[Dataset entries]
== Segment start ==
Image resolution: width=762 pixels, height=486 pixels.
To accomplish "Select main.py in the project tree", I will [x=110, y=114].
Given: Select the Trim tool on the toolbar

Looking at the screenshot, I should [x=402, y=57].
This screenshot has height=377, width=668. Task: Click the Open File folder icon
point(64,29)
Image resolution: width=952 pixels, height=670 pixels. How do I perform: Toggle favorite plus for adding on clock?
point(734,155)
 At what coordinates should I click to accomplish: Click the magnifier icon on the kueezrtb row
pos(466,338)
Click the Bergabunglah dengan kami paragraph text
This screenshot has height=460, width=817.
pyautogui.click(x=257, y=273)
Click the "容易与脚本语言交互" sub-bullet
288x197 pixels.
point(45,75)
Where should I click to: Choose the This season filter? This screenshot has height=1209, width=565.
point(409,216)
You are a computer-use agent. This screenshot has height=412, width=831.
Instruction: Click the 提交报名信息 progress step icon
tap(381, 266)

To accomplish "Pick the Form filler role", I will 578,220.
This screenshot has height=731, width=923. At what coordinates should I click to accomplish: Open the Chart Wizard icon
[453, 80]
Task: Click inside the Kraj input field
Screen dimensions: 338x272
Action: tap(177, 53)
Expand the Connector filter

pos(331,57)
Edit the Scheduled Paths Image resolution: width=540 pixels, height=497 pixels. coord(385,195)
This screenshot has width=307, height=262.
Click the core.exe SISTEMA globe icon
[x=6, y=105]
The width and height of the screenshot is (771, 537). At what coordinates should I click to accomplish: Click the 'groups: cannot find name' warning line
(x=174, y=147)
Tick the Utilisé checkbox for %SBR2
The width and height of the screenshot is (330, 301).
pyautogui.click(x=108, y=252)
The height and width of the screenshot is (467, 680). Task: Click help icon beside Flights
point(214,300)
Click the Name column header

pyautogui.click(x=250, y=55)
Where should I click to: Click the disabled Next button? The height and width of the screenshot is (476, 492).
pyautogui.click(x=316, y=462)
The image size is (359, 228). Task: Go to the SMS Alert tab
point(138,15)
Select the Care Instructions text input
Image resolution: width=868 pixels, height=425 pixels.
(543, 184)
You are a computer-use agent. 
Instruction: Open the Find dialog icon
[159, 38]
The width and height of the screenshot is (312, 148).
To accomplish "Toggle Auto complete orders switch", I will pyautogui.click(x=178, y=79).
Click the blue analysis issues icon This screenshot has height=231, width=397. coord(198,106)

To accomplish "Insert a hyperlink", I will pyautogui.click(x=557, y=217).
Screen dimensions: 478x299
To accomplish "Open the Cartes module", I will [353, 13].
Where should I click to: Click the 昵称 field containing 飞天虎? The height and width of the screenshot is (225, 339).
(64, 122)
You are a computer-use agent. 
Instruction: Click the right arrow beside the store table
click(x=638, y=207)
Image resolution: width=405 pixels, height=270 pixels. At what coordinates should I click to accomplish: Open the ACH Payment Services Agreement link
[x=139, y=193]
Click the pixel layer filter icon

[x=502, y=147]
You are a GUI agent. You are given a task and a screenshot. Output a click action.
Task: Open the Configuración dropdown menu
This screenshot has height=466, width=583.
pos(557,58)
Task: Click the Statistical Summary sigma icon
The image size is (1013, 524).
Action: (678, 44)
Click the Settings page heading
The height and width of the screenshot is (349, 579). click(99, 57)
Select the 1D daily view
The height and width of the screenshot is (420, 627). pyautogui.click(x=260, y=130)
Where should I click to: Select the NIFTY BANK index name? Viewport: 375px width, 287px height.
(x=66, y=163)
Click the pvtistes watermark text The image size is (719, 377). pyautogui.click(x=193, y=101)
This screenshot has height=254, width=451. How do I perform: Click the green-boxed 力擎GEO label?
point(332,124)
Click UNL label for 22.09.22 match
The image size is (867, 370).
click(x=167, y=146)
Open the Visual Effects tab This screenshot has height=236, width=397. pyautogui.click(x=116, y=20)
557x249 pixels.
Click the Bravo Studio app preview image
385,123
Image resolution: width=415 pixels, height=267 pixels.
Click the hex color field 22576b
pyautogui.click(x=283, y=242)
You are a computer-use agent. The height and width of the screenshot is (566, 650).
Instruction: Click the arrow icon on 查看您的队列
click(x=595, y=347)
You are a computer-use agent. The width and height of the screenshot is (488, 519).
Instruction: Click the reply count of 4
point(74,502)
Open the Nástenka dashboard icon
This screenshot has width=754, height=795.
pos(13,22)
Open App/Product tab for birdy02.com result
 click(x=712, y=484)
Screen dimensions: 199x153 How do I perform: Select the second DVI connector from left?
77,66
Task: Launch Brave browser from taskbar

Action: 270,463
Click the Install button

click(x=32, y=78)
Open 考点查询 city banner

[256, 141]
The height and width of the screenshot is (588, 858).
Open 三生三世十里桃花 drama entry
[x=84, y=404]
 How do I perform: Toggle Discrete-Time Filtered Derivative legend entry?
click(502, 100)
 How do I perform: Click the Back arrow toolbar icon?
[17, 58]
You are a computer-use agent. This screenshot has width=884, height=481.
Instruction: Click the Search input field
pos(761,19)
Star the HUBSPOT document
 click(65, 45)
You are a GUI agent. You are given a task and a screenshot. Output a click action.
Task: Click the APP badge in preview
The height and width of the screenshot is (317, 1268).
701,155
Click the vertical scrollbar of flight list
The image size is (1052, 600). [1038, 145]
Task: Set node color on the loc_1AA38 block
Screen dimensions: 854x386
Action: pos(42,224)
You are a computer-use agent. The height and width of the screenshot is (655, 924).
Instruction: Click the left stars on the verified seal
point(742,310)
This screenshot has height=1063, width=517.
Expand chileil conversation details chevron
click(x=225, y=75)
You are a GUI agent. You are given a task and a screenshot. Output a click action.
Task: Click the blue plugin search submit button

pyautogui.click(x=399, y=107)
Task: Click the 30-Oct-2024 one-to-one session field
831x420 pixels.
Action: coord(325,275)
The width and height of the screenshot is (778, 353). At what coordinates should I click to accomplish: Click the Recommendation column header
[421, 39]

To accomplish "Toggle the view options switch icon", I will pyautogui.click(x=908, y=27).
== Segment end ==
_What to do_:
Say how many lines above contain "agent", and give no words besides the number.

_Exercise result_:
10